Everyone made one thing clear to Lance Porter when he arrived in mid-2014 as the new CEO of Payson (Ariz.) Regional Medical Center: The hospital's emergency department had to be “fixed.”
Patients routinely complained they had to wait more than 40 minutes to see an emergency clinician, and the staff was frustrated, too.
The level of discontent was a big concern for the 44-bed hospital. It offered the small town of Payson and the surrounding communities a wide array of services, including cardiology, orthopedics and obstetrics, but was facing serious competition from the Mayo Clinic 60 miles away in Scottsdale. That's “close enough for people to seek care there if they don't feel we provide good enough care here,” Porter said.
Last August, Banner Health acquired the hospital from Community Health Systems. Banner brought in a new physician group that worked to improve staff communication. The initiative revealed poor communication was a key factor in problems at the hospital, which was renamed Banner Payson Medical Center.
By December, waits had dropped by almost half.
“Emergency and wait are two words that shouldn't go together—it's oxymoronic,” said Dr. Jay Kaplan, president of the American College of Emergency Physicians. ED patients are distressed about acute health problems, and long waits can mean worse outcomes. In 2008, the ACEP said too many EDs were critically overcrowded, which Kaplan says remains the case.

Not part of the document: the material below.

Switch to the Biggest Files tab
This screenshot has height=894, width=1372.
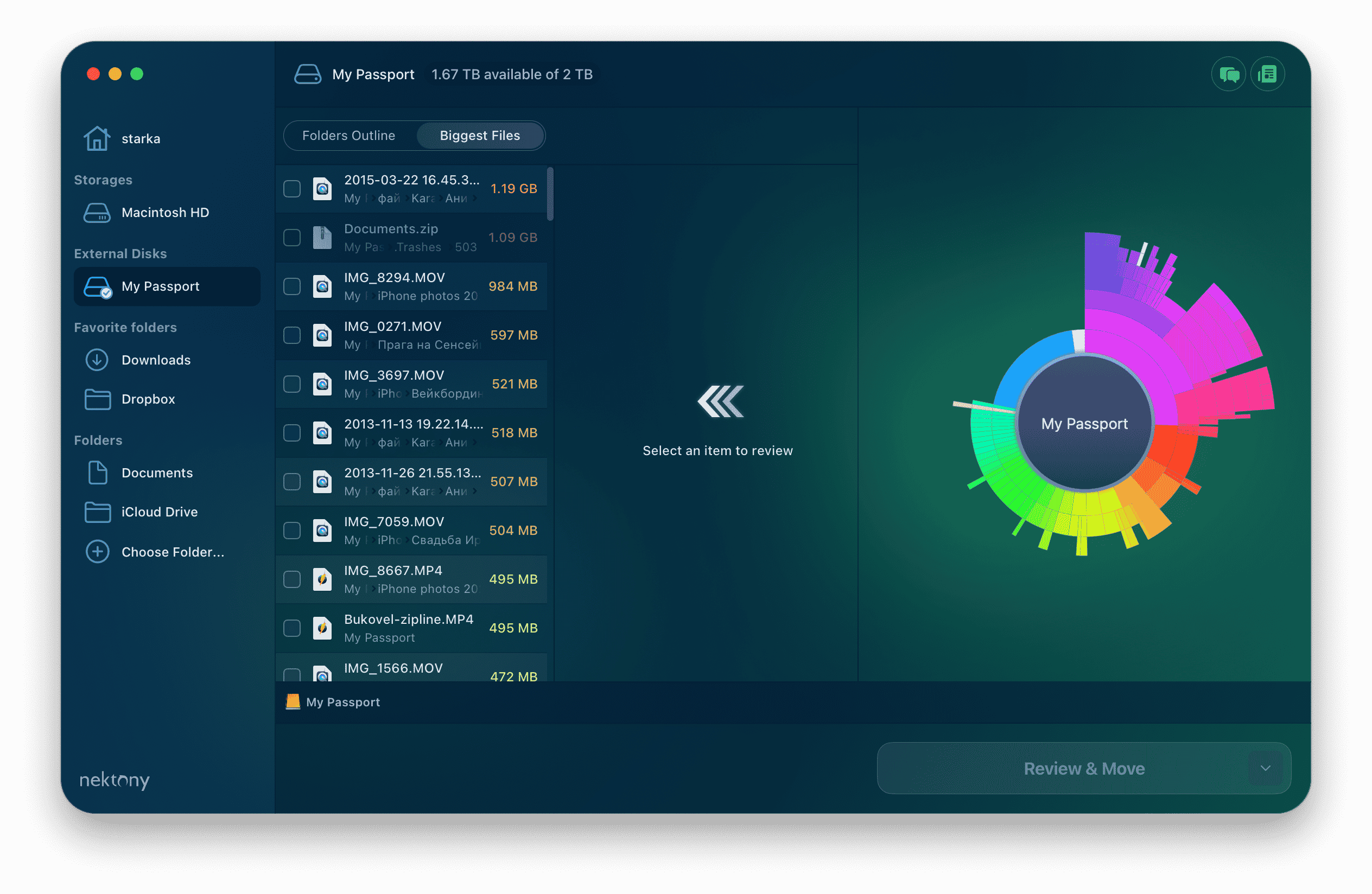479,135
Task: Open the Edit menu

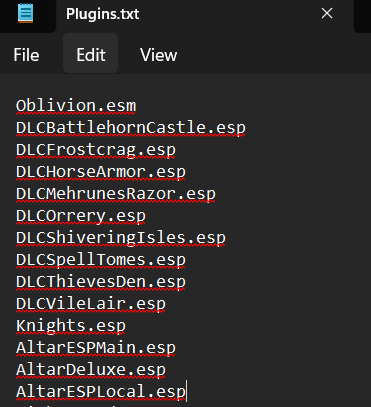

Recommended solutions, such as registering patients at the bedside and adding personnel to “fast-track” low-acuity patients, have not been widely adopted.
That's true even as hospitals face tangible consequences for frustrating their patients. What patients relay about their experience on the HCAHPS survey figures into whether hospitals win or lose under Medicare's Value-Based Purchasing Program. And ED wait times are posted on the federal Hospital Compare website intended to help consumers choose where to seek care.